When the bunny was done eating I turned Nathan around, so that he was laying on his back, before placing the bunny on top of his upper body. He smiled at it, before completely focusing on me again. I let our eyes lock, losing myself and any sense of reality in the process. My heart was slowing down, just as time seemed to stop around us and I could've sworn I heard his heart slow down as well.

My breathing was stopping to exist in a way. As the air we blew out mixed in between our faces, it wasn't my breathing, or his. It started to feel like it wasn't me and him, it was us. And if we were starting to become one, I had nothing to fear.

It was that moment that made one thing clear to me: He wasn't going to deny me tomorrow. At school he wouldn't leave me hanging and ignore me again.
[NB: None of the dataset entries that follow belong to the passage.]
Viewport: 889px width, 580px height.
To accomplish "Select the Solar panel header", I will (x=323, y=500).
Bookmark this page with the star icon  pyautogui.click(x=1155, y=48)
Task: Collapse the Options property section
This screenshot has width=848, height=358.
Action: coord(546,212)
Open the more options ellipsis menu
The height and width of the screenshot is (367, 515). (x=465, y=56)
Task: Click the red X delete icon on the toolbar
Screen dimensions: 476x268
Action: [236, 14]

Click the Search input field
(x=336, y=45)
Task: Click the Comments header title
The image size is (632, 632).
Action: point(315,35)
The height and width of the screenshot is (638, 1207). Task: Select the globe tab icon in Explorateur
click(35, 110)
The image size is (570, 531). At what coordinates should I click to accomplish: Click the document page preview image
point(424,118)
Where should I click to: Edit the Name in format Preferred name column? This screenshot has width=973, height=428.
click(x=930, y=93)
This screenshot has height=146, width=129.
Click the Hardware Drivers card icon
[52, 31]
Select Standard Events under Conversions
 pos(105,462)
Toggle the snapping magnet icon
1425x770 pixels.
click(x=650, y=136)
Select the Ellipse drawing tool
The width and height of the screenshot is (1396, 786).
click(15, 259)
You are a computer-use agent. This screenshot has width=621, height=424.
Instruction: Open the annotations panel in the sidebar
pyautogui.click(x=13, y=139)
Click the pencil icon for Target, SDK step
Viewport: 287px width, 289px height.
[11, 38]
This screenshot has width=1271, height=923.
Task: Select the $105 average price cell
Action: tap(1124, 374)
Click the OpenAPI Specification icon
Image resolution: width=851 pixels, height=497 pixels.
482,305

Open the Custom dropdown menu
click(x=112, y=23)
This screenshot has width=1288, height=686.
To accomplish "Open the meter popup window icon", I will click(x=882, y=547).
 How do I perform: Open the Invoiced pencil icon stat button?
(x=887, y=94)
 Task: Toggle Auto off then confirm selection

And that was because of a few simple things.

First he wouldn't want to risk hurting me, in a toxic and aggressive environment and second he couldn't deny me. Not even if he wanted to, he couldn't. We've become too much one person in the last few days. I'm more us then anything else. And he was too.

"I love you." I whispered so silently that even the bunny wouldn't have understood it. And somehow Nathan had caught it.

"I love you too, my little bunny." He whispered back. And although it was just as silent as mine, I heard it like he whispered right into my ear.